(Objetivo del ejercicio) Reproduce íntegramente las líneas que siguen, sin alterar ningún carácter.

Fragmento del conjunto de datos
◇ ◇ ◇ ◇ ◇

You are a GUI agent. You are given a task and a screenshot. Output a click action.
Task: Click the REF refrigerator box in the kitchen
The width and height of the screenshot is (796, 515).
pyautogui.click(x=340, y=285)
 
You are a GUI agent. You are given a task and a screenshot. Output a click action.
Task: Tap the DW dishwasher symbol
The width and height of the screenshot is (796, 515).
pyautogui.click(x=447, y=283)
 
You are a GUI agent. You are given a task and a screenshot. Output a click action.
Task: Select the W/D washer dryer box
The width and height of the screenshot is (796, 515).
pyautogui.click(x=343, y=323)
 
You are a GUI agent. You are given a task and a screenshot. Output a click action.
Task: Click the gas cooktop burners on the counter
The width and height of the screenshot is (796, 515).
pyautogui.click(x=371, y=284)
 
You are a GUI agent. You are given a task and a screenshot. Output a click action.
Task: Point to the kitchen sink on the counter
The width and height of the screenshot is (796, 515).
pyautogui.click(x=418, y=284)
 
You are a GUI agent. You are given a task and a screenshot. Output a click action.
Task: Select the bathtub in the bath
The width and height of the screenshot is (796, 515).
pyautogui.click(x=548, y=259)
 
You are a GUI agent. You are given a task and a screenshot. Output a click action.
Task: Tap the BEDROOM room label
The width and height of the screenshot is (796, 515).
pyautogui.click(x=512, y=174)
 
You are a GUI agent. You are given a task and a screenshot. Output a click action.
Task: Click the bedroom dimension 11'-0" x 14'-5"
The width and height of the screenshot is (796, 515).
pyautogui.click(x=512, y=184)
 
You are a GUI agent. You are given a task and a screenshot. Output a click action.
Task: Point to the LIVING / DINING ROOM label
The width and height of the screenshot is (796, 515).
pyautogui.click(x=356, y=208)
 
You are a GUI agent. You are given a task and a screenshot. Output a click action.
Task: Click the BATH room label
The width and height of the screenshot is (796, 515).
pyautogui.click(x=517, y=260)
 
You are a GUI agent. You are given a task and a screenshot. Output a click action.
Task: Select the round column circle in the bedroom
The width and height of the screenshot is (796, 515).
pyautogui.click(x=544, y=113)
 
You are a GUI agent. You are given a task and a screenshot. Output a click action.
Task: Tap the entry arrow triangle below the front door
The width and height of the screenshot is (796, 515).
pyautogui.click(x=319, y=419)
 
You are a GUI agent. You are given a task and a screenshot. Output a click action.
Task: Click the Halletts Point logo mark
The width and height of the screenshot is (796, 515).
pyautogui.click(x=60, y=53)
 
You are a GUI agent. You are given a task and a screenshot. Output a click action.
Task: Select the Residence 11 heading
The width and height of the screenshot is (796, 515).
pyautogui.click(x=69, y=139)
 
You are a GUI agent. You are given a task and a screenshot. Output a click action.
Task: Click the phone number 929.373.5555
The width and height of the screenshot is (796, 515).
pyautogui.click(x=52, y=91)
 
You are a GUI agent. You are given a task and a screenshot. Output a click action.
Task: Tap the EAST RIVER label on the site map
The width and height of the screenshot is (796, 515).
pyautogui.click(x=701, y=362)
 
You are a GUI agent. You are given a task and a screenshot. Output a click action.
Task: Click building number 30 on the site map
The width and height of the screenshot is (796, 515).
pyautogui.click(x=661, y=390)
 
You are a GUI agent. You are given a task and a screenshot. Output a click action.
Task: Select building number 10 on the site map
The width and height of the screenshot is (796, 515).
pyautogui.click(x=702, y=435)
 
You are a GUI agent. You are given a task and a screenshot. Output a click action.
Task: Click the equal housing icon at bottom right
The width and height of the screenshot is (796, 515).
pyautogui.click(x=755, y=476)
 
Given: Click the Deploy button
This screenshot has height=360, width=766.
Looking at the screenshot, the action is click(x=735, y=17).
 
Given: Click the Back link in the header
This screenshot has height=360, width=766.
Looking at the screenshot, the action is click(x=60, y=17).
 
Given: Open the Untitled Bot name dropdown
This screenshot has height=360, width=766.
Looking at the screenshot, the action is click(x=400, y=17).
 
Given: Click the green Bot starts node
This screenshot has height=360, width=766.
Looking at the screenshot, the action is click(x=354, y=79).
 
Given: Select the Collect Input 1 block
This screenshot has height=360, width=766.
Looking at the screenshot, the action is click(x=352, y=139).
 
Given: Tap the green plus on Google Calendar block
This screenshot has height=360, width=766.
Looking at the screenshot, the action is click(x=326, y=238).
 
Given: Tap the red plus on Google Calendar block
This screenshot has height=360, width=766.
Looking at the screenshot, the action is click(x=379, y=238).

◇ ◇ ◇ ◇ ◇

(Salida resultante)
You are a GUI agent. You are given a task and a screenshot. Output a click action.
Task: Click the REF refrigerator box in the kitchen
The width and height of the screenshot is (796, 515).
pyautogui.click(x=340, y=285)
 
You are a GUI agent. You are given a task and a screenshot. Output a click action.
Task: Tap the DW dishwasher symbol
The width and height of the screenshot is (796, 515).
pyautogui.click(x=447, y=283)
 
You are a GUI agent. You are given a task and a screenshot. Output a click action.
Task: Select the W/D washer dryer box
The width and height of the screenshot is (796, 515).
pyautogui.click(x=343, y=323)
 
You are a GUI agent. You are given a task and a screenshot. Output a click action.
Task: Click the gas cooktop burners on the counter
The width and height of the screenshot is (796, 515).
pyautogui.click(x=371, y=284)
 
You are a GUI agent. You are given a task and a screenshot. Output a click action.
Task: Point to the kitchen sink on the counter
The width and height of the screenshot is (796, 515).
pyautogui.click(x=418, y=284)
 
You are a GUI agent. You are given a task and a screenshot. Output a click action.
Task: Select the bathtub in the bath
The width and height of the screenshot is (796, 515).
pyautogui.click(x=548, y=259)
 
You are a GUI agent. You are given a task and a screenshot. Output a click action.
Task: Tap the BEDROOM room label
The width and height of the screenshot is (796, 515).
pyautogui.click(x=512, y=174)
 
You are a GUI agent. You are given a task and a screenshot. Output a click action.
Task: Click the bedroom dimension 11'-0" x 14'-5"
The width and height of the screenshot is (796, 515).
pyautogui.click(x=512, y=184)
 
You are a GUI agent. You are given a task and a screenshot. Output a click action.
Task: Point to the LIVING / DINING ROOM label
The width and height of the screenshot is (796, 515).
pyautogui.click(x=356, y=208)
 
You are a GUI agent. You are given a task and a screenshot. Output a click action.
Task: Click the BATH room label
The width and height of the screenshot is (796, 515).
pyautogui.click(x=517, y=260)
 
You are a GUI agent. You are given a task and a screenshot. Output a click action.
Task: Select the round column circle in the bedroom
The width and height of the screenshot is (796, 515).
pyautogui.click(x=544, y=113)
 
You are a GUI agent. You are given a task and a screenshot. Output a click action.
Task: Tap the entry arrow triangle below the front door
The width and height of the screenshot is (796, 515).
pyautogui.click(x=319, y=419)
 
You are a GUI agent. You are given a task and a screenshot. Output a click action.
Task: Click the Halletts Point logo mark
The width and height of the screenshot is (796, 515).
pyautogui.click(x=60, y=53)
 
You are a GUI agent. You are given a task and a screenshot. Output a click action.
Task: Select the Residence 11 heading
The width and height of the screenshot is (796, 515).
pyautogui.click(x=69, y=139)
 
You are a GUI agent. You are given a task and a screenshot. Output a click action.
Task: Click the phone number 929.373.5555
The width and height of the screenshot is (796, 515).
pyautogui.click(x=52, y=91)
 
You are a GUI agent. You are given a task and a screenshot. Output a click action.
Task: Tap the EAST RIVER label on the site map
The width and height of the screenshot is (796, 515).
pyautogui.click(x=701, y=362)
 
You are a GUI agent. You are given a task and a screenshot. Output a click action.
Task: Click building number 30 on the site map
The width and height of the screenshot is (796, 515).
pyautogui.click(x=661, y=390)
 
You are a GUI agent. You are given a task and a screenshot. Output a click action.
Task: Select building number 10 on the site map
The width and height of the screenshot is (796, 515).
pyautogui.click(x=702, y=435)
 
You are a GUI agent. You are given a task and a screenshot. Output a click action.
Task: Click the equal housing icon at bottom right
The width and height of the screenshot is (796, 515).
pyautogui.click(x=755, y=476)
 
Given: Click the Deploy button
This screenshot has height=360, width=766.
Looking at the screenshot, the action is click(x=735, y=17).
 
Given: Click the Back link in the header
This screenshot has height=360, width=766.
Looking at the screenshot, the action is click(x=60, y=17).
 
Given: Open the Untitled Bot name dropdown
This screenshot has height=360, width=766.
Looking at the screenshot, the action is click(x=400, y=17).
 
Given: Click the green Bot starts node
This screenshot has height=360, width=766.
Looking at the screenshot, the action is click(x=354, y=79).
 
Given: Select the Collect Input 1 block
This screenshot has height=360, width=766.
Looking at the screenshot, the action is click(x=352, y=139).
 
Given: Tap the green plus on Google Calendar block
This screenshot has height=360, width=766.
Looking at the screenshot, the action is click(x=326, y=238).
 
Given: Tap the red plus on Google Calendar block
This screenshot has height=360, width=766.
Looking at the screenshot, the action is click(x=379, y=238).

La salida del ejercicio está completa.